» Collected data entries
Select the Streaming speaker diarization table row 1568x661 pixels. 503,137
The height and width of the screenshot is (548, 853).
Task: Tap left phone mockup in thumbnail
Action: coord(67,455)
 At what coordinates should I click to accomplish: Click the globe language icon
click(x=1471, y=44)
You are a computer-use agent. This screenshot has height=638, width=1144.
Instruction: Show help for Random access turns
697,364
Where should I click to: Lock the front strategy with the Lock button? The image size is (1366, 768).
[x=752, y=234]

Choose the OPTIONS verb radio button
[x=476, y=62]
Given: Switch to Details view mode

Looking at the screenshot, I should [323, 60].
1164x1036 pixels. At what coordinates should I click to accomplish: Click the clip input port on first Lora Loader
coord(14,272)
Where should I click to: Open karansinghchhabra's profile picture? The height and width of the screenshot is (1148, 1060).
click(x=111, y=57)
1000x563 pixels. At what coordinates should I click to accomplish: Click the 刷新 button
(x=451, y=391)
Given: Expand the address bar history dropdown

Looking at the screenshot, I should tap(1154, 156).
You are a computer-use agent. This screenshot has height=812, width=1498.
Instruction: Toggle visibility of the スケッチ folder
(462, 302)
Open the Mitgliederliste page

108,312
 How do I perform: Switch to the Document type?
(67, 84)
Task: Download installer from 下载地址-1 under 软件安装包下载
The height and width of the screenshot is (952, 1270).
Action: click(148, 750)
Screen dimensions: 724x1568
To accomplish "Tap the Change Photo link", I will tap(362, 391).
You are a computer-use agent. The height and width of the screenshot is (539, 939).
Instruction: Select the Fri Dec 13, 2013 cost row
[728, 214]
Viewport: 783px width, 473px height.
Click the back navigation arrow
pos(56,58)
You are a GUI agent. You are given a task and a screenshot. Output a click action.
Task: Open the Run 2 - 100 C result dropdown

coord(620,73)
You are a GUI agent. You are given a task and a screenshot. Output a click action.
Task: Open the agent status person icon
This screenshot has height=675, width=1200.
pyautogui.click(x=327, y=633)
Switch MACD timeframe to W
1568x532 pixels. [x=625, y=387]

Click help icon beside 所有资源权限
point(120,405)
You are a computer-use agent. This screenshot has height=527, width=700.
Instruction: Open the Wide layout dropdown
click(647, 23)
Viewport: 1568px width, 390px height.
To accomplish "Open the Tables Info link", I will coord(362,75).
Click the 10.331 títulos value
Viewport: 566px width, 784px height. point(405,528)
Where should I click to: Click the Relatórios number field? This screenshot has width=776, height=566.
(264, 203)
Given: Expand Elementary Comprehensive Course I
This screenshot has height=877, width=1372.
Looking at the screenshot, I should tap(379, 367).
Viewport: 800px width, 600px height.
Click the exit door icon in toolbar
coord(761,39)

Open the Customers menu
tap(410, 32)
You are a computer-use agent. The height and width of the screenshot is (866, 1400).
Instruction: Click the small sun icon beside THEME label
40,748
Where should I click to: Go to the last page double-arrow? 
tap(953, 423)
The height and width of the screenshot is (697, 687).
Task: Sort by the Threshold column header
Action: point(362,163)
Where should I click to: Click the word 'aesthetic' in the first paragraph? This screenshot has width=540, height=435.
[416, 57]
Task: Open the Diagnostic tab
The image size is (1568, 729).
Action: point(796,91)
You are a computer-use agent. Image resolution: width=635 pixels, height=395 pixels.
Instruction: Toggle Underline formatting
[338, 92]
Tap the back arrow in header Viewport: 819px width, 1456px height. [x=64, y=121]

» YOUR TASK
Looking at the entries above, determine how many lines contain the word "link" and state only that number.

» SOLUTION TO THIS TASK
2